Panik oder Schulterzucken?

Es gibt Tage, da lesen wir die Nachrichten und denken: Das kann doch nicht wahr sein! Dann gibt es Tage, an denen wir uns fragen: War das nicht letzte Woche schon eine Schlagzeile? Und schliesslich gibt es die Tage, an denen wir resigniert die Schultern zucken, einen Schluck Kaffee trinken und still murmeln: Weltuntergang? Aber bitte erst nach dem Frühstück. Willkommen im Nachrichtenkarussell – mit extra Looping inklusive. Die News sind längst eine permanente Achterbahnfahrt zwischen Schock und Routine. Auf der einen Seite die grossen, weltbewegenden Ereignisse, die Empörung oder Angst auslösen. Auf der anderen Seite die Abstumpfung, wenn zum hundertsten Mal von Kriegen, Krisen und Despoten die Rede ist. Die Welt scheint im Daueralarm zu sein – Klimawandel, Finanzkrise, geopolitische Eskalation. Und dann die Technologien, die uns entweder retten oder versklaven werden. Das Weltgeschehen fühlt sich an wie eine endlose Netflix-Serie mit Cliffhanger nach Cliffhanger. Und wir? Wir scrollen weiter.

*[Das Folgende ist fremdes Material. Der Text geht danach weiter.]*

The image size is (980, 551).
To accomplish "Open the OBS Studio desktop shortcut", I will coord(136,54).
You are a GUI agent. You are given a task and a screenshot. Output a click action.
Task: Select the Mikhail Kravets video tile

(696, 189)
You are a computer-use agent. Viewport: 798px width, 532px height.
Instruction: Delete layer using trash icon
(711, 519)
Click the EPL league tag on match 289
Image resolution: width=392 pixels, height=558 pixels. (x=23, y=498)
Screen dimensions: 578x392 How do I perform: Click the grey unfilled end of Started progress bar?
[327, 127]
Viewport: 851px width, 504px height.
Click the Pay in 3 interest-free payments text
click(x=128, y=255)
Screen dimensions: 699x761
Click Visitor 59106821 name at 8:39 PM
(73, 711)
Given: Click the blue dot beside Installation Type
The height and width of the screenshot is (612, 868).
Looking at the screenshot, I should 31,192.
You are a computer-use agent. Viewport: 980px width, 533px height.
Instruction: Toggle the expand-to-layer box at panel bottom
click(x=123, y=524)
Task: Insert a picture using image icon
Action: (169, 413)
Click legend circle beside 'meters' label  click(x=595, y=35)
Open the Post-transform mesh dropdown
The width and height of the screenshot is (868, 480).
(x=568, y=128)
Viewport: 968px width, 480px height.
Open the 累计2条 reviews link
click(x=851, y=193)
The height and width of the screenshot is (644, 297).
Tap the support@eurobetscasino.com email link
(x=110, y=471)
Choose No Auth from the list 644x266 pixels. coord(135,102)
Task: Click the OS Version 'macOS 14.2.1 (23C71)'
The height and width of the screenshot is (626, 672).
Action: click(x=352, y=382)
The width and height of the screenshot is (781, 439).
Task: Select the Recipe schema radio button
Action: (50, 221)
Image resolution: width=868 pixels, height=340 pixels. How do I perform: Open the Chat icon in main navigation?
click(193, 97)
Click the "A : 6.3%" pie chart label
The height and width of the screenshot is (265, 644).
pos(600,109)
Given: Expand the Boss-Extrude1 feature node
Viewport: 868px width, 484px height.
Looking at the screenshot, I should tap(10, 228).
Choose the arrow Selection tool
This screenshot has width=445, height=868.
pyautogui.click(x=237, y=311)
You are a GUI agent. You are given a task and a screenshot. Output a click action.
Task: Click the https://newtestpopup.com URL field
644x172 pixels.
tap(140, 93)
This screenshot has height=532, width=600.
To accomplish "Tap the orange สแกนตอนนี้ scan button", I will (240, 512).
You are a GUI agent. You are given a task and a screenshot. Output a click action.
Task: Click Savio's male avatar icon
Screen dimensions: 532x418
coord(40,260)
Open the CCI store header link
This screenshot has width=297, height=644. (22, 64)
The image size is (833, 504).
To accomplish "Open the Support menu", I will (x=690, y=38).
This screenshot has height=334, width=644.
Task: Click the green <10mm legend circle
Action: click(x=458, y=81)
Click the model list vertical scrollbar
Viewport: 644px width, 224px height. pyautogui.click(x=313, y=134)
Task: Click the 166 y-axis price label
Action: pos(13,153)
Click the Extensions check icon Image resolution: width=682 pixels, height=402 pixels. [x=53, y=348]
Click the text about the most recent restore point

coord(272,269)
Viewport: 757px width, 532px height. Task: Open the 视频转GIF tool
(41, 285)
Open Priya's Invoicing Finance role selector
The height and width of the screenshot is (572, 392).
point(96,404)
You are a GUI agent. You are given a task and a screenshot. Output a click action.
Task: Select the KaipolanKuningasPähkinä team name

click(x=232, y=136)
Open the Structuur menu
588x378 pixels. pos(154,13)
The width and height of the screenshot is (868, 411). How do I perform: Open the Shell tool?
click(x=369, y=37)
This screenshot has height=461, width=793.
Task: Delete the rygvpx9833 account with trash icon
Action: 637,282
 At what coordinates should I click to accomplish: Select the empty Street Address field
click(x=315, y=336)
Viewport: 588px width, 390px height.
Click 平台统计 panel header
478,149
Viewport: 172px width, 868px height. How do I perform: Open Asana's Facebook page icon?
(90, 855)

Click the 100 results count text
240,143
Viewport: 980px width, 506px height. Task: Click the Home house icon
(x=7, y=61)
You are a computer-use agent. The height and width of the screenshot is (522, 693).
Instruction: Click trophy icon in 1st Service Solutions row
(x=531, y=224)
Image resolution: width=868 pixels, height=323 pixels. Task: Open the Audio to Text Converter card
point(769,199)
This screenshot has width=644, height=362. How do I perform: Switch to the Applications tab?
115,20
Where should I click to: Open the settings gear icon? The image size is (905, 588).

Denn unser persönliches Leben dreht sich eher um die Kaffeemaschine als um die Bedrohung der Gesellschaft. Apokalypse hin oder her, niemand kann sich ernsthaft dem Weltuntergang widmen, bevor das Koffein-Level stimmt. Ein Kollaps der Zivilisation ist schlimm – aber ein Kollaps des eigenen Biorhythmus? Unvorstellbar. Vielleicht ist genau das unser Geheimnis: Das Menschliche im Menschsein. Die Erde mag wanken, doch wir? Wir schreiben Einkaufslisten. Feiern Geburtstage. Buchen Ferien. Diskutieren über nachhaltige Zahnseide, über Hafer- oder Kuhmilch im Cappuccino, während Ökosysteme zusammenbrechen. Und selbst wenn draussen alles brennt, bleibt die wirklich drängende Frage: Habe ich den Herd ausgeschaltet? Das ist gut so. Ich plädiere für die tröstliche Gleichzeitigkeit von Krise und Alltag. Für die Fähigkeit, sich nach düsteren Schlagzeilen trotzdem über einen schönen Frühlingsmorgen an der Aare zu freuen. Klar, steckt da auch ein Hauch Verdrängung drin. Vielleicht aber auch evolutionäre Genialität.